This week was especially busy in the world of Internet marketing. Google made a number of announcements (e.g., Panda 3.9, changes to their unnatural links notices, etc.); two large industry conferences were held (MozCon and Search Exchange), and a lot of great posts were published. Here are a few of our favorite posts from this past week:
This year’s MozCon covered a massive number of tools for a variety of industry activities, but Dr. Pete announced one of the most interesting tools: MozCast.
MozCast provides a Google weather report, which is a simple visualization that characterizes the historic “flux” of Google’s algorithm. If the weather is hot and stormy, it means Google’s results have fluctuated significantly. On the other hand, if the weather is cold and clear, Google’s results have been relatively stable.
The weather is generated based on the observed top 10 organic Google search results for 1,000 keywords. Each day, the current top 10 for a given keyword is compared to the previous day’s top 10, and changes are calculated. Then, the calculations for each keyword are averaged and normalized to appear like a Fahrenheit temperature (sorry non-US readers ).
For more details about how MozCast calculates it temperature, check out MozCast’s About page. Happy forecasting!
MozCast was announced at MozCon, but that was just the tip of the iceberg. Over the course of this three day event, an insane number of tools were mentioned by various speakers. In this post, Thomas Hogenhaven lists the most popular ones.
The list is broken down into 8 categories:
- Content Tools – these are tools that help you create compelling textual and graphic content.
- SEO Tools – this category of tools helps you perform traditional SEO tasks (e.g., keyword research, SERP checking, etc.).

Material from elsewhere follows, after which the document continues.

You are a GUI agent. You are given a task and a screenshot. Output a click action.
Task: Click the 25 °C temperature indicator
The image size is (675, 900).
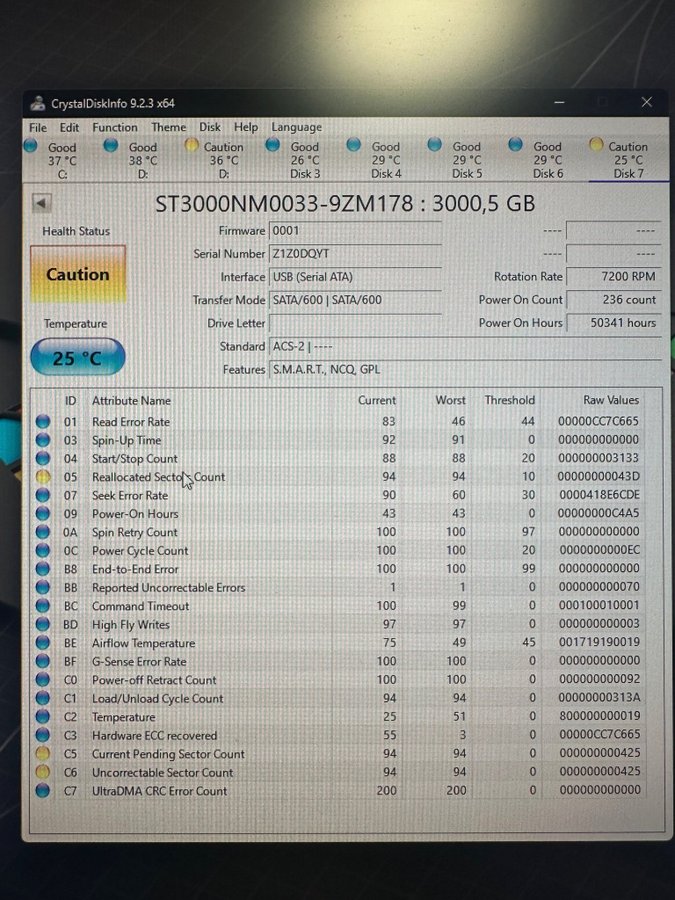77,358
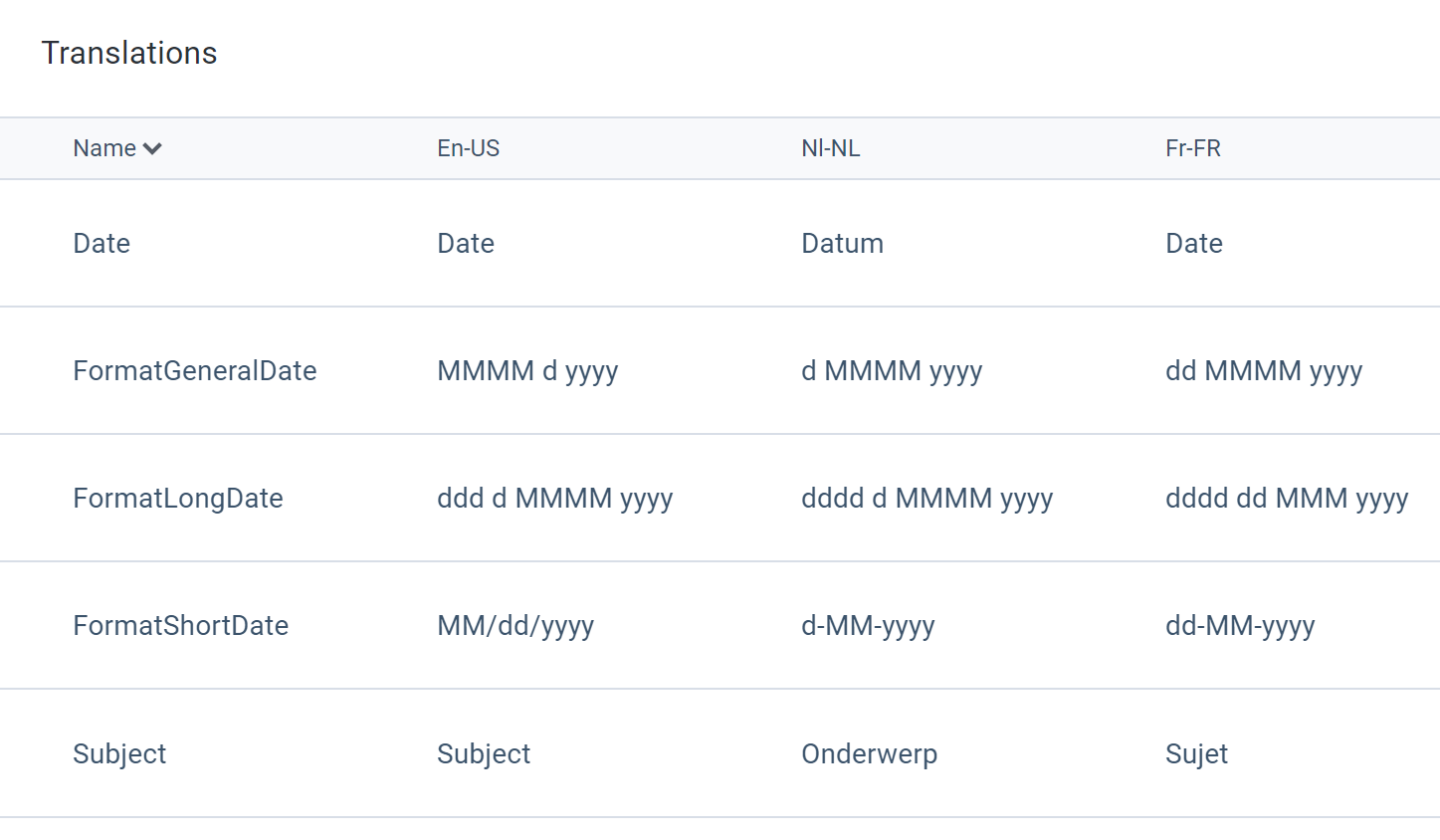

- Outreach Tools – these tools help you perform outreach and promotion activities.
- UX Tools – this category is all about helping you improve the user experience of your projects.
- Community & Social Media Tools – these tools help you generate stronger social engagement.
- Management Tools – this category helps you manage your time and resources more effectively.
- User Research Tools – these tools help you learn as much as possible about your users.
- Analytics Tools – this category is all about generating actionable analytics data.
In last week’s Gnome Likes, I mentioned the confusion surrounding Google’s new unnatural links notices. Last night, Matt Cutts posted a clarification, but I still wouldn’t characterize the situation as clear.
Cutts begins by reviewing the original unnatural links notices that Google started sending back in March. These messages are meant to notify site owners that their sites have been penalized for unnatural links, and they represent severe situations that require action (and ultimately a reconsideration request).
According to Cutts, these new notices are for less severe situations where Google is distrusting specific links (and not an entire site).
The new messages make it clear that we are taking “targeted action on the unnatural links instead of your site as a whole.”
Cutts then explains that these new notices ARE worth your attention (this is important because it conflicts with numerous industry reports last week that suggested these notices could be ignored), and he gives three specific scenarios that pertain to these latest notices: widget links, paid links, and reputation management (i.e., links used to artificially boost the reputation of a person or organization).
Next, Cutts recommends that you respond to these notices by checking your most recent backlinks (through Google Webmaster Tools) and cleaning up any links that appear to be “widgetbait, paid links, or serious linkspam.”
Finally, the post ends with my favorite part:
If you get one of these messages, it’s not a cause for panic, but neither should you completely ignore it.
So… don’t over-panic, but definitely don’t under-panic either. Just panic the appropriate amount .
In this week’s edition of Whiteboard Friday, John Doherty presents helpful advice for smarter and more effective internal linking on your website. This is especially useful in the post-Penguin world of link analysis.Happy Saturday, and enjoy your weekend!